Cancer is difficult enough to treat without being contagious, but Tasmanian devil populations are being faced with just that danger. A paper released by Proceedings of the National Academy of Sciences (“A second transmissible cancer in Tasmanian devils”)—coauthored by Ruth Pye, Ph.D., and senior professor Gregory Woods from the Menzies Institute for Medical Research—suggests that communicable cancer may be more prevalent than previously thought.
The trend was first noticed by a wildlife photographer in 1996 when a number of individuals began showing signs of irregular skin growths. Researchers investigating the growths later announced that the tumors were not just lesions, but a rare form of cancer that acts like a parasite infecting a host, transmissible in the case of Tasmanian devils through biting.
While they are widely thought of as “the garbage bins of the bush” for their scavenging behavior, Tasmanian devils got their name for good reason: They are a very competitive species with incredibly strong jaws, and females in particular become highly territorial and combative around their dens. That means one female infected with the parasitic cancer cells is very likely to come in contact with and infect a number of other females, especially during mating seasons when protected areas to birth and feed young are often won by aggression. Biting is also common during hunting and mating encounters.
Once the disease is contracted, an individual has only months to live. For an endangered species already burdened with the threat of extinction, such a quick and sure killer amid the population has significant long-term conservation implications.
A specialist in comparative oncology and genetics at the University of Cambridge’s department of veterinary medicine, Elizabeth Murchison, Ph.D., became aware of the issue in 2006 and has been working to understand the disease ever since. She led a group in sequencing healthy and infected Tasmanian devil genomes hoping to separate out the genes responsible for tumor growth.

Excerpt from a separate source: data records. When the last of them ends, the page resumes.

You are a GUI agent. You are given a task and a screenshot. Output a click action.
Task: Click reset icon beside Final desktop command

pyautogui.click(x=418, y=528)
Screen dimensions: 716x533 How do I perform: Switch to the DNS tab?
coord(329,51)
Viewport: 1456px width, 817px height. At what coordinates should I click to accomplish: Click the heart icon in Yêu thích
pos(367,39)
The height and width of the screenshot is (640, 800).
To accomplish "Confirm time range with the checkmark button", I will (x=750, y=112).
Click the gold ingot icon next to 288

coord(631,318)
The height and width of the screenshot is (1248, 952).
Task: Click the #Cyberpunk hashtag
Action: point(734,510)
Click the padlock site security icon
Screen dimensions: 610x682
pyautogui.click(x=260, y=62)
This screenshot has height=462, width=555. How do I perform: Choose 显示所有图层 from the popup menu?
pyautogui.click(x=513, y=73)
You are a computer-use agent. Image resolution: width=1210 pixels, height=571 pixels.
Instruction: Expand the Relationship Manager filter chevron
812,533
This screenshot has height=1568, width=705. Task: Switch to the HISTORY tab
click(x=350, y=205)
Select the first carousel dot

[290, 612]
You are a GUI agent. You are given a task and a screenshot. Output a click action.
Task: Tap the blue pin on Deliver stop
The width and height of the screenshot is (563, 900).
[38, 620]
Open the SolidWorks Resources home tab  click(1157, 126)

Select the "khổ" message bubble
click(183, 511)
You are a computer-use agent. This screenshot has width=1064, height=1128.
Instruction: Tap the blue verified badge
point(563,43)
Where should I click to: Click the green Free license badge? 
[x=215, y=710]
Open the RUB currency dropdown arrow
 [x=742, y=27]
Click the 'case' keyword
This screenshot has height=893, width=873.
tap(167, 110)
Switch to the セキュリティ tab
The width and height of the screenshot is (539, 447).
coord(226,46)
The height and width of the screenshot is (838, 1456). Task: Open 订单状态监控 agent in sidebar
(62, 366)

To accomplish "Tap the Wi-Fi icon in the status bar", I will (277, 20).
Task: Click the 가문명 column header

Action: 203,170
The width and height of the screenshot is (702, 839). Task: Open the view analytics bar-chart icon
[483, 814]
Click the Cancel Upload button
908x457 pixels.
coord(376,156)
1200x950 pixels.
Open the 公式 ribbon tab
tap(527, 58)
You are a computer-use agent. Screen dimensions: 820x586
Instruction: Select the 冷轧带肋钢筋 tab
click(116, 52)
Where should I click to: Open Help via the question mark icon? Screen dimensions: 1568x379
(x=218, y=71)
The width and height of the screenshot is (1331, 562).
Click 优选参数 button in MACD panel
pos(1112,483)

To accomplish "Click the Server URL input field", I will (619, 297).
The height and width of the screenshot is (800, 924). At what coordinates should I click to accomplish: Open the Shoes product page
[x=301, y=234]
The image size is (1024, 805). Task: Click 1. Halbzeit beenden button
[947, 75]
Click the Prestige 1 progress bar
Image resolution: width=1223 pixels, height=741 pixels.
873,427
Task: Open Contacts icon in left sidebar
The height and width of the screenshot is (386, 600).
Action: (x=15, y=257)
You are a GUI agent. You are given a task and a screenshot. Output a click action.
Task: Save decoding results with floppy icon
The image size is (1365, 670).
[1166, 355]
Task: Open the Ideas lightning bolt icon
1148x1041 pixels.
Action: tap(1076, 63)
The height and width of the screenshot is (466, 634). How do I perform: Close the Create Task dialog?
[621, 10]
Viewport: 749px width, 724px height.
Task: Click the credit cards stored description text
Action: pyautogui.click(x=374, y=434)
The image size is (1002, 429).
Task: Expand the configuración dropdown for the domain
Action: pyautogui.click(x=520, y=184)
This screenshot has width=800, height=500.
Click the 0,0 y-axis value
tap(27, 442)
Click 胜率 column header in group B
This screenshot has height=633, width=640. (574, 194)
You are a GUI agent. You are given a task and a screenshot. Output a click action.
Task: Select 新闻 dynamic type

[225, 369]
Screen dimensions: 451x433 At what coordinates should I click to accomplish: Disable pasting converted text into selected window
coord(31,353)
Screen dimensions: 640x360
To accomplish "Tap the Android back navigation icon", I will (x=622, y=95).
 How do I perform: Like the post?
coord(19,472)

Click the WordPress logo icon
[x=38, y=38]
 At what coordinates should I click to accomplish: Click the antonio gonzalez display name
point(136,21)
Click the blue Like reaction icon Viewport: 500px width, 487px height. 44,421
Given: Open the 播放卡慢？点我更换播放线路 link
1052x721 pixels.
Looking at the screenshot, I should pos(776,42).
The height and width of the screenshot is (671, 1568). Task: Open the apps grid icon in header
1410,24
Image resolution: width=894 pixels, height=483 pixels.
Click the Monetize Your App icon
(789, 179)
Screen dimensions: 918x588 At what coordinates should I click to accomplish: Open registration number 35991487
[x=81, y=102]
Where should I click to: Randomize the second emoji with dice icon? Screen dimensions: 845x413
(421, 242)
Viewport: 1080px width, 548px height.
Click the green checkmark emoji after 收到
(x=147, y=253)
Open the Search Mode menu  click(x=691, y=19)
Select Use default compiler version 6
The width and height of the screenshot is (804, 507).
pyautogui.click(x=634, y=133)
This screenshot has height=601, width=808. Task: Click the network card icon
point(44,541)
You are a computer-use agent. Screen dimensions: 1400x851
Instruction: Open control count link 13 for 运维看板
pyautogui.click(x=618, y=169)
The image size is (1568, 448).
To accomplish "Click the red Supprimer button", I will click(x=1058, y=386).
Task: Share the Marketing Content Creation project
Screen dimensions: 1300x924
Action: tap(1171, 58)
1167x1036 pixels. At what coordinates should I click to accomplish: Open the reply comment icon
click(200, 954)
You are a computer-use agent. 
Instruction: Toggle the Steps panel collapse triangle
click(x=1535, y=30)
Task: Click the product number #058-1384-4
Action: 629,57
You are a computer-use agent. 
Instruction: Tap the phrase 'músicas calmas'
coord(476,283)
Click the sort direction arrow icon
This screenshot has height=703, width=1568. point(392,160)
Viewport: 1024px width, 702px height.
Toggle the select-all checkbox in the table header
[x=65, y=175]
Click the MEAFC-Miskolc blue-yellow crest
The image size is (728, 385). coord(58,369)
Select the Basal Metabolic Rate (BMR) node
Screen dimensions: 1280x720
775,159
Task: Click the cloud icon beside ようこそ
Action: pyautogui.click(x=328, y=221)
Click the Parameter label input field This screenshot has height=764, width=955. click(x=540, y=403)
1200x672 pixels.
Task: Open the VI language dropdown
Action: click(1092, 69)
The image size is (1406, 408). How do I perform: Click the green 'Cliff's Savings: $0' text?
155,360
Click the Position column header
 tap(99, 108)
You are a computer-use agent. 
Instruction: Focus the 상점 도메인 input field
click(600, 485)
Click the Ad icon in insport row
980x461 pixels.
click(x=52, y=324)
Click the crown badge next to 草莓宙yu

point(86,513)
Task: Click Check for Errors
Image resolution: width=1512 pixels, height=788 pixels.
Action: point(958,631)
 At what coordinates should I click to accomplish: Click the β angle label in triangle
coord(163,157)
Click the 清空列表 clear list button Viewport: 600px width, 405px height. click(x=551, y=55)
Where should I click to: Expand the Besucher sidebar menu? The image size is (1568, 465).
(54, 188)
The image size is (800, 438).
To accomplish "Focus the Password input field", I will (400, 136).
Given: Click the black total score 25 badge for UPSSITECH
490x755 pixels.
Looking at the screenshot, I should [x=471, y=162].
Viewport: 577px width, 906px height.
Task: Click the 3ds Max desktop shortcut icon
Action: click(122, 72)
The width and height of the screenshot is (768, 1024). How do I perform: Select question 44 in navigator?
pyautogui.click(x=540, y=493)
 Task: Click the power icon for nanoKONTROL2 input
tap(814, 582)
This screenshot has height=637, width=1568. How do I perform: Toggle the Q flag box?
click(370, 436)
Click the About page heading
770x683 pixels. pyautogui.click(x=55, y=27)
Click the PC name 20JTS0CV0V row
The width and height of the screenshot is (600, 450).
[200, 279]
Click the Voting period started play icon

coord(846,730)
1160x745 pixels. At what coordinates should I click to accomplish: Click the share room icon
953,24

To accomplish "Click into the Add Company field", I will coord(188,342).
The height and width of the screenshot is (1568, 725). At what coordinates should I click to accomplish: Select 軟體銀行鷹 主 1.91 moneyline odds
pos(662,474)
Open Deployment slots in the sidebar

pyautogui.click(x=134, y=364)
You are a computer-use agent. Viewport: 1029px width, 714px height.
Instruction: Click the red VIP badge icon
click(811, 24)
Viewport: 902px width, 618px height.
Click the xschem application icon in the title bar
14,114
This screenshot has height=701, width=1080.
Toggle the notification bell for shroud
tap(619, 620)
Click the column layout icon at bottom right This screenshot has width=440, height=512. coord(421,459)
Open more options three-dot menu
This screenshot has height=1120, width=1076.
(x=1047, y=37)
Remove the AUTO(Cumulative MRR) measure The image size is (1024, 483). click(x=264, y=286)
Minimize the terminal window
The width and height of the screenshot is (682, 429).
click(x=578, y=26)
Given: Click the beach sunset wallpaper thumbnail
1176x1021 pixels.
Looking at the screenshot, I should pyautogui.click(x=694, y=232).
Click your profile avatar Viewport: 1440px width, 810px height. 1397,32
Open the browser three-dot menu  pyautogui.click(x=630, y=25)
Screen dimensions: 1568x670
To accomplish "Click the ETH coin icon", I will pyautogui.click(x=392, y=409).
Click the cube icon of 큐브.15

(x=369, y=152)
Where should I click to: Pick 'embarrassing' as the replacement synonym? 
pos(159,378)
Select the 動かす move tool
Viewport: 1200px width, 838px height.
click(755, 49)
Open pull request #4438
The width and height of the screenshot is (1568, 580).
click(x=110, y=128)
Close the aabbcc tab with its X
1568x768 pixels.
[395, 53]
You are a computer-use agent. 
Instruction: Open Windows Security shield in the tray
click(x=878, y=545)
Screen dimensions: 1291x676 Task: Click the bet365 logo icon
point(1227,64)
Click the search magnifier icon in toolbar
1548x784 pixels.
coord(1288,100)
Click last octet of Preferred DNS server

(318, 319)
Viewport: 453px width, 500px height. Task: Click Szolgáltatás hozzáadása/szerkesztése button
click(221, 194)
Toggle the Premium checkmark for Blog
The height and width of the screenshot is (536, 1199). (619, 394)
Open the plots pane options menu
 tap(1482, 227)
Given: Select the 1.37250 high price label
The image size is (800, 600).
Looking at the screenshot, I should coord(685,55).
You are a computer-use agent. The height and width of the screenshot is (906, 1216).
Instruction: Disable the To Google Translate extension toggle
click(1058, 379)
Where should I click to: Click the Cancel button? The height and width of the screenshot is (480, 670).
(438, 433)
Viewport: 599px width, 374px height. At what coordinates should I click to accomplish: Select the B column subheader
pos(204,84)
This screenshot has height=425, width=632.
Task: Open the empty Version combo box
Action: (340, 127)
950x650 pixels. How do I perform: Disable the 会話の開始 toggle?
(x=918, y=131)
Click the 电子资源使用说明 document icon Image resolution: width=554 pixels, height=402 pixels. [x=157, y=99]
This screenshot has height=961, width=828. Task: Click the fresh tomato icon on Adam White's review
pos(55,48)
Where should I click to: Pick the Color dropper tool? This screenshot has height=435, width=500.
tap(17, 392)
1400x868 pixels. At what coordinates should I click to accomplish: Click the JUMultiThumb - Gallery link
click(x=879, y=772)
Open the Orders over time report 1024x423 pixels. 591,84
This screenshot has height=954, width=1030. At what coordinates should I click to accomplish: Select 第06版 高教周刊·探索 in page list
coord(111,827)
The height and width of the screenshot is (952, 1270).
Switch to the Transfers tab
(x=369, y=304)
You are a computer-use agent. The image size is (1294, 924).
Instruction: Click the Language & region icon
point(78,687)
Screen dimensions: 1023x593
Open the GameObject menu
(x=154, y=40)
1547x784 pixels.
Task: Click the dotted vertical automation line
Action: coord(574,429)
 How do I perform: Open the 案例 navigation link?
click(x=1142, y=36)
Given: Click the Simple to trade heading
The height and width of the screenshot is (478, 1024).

Dr. Murchison’s team discovered that the cancer, which in theory should be the same in each infected individual, has actually diverged and mutated while moving across populations. Currently there is at least a second genetically distinct but outwardly indistinguishable cancer being transmitted through the population, which puts into question whether this kind of disease is really that unusual.
“Previously, we thought that Tasmanian devils were extremely unlucky to have fallen victim to a single runaway cancer that emerged from one individual devil and spread through the devil population by biting,” says Dr. Murchison. “However, now that we have discovered that this has happened a second time, it makes us wonder if Tasmanian devils might be particularly vulnerable to developing this type of disease, or that transmissible cancers may not be as rare in nature as we previously thought.”
The team’s research is invaluable in understanding the disease’s underlying process and developing a vaccine to protect the endangered devils.